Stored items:
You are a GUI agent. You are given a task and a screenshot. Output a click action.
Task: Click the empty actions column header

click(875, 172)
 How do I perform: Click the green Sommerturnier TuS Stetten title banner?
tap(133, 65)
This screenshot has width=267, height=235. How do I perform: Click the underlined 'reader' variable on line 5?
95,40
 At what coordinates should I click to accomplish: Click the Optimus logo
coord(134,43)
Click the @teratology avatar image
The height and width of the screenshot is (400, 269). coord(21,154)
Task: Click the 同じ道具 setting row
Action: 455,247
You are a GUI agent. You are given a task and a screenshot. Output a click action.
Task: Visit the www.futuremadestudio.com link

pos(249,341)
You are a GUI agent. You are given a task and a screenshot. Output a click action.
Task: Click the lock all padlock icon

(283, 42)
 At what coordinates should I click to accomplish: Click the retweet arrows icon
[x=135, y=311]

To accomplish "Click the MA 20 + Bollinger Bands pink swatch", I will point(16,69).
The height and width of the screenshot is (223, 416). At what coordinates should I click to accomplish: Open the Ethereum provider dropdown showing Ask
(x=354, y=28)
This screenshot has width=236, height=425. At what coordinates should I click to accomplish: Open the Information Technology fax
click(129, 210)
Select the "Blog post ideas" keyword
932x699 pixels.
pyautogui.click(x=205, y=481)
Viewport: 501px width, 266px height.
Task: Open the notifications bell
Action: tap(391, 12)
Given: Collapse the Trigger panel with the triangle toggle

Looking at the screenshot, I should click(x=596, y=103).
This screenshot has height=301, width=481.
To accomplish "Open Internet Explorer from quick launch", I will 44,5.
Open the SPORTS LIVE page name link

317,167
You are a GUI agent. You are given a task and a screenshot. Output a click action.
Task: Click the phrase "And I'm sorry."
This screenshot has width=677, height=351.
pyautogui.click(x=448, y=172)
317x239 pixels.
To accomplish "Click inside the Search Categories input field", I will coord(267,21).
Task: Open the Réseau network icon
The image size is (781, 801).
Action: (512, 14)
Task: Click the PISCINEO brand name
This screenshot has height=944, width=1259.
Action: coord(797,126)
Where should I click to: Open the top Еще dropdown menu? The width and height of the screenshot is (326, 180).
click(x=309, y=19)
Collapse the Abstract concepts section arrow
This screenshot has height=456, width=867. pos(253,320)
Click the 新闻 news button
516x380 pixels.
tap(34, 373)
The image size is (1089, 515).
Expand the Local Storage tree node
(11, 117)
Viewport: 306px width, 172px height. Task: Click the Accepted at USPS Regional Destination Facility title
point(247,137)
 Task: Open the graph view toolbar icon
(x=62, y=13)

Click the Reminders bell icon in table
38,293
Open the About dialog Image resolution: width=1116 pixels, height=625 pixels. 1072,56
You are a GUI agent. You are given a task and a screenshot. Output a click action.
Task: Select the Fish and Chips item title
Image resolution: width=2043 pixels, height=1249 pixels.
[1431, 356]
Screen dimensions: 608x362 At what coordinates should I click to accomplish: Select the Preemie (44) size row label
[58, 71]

:: WHAT THE EXERCISE ASKS ::
Return all lines of the data in which the string "will" appears.

:: REPLY TO THE EXERCISE ::
To accomplish "Click the MA 20 + Bollinger Bands pink swatch", I will point(16,69).
To accomplish "Open Internet Explorer from quick launch", I will 44,5.
To accomplish "Click inside the Search Categories input field", I will coord(267,21).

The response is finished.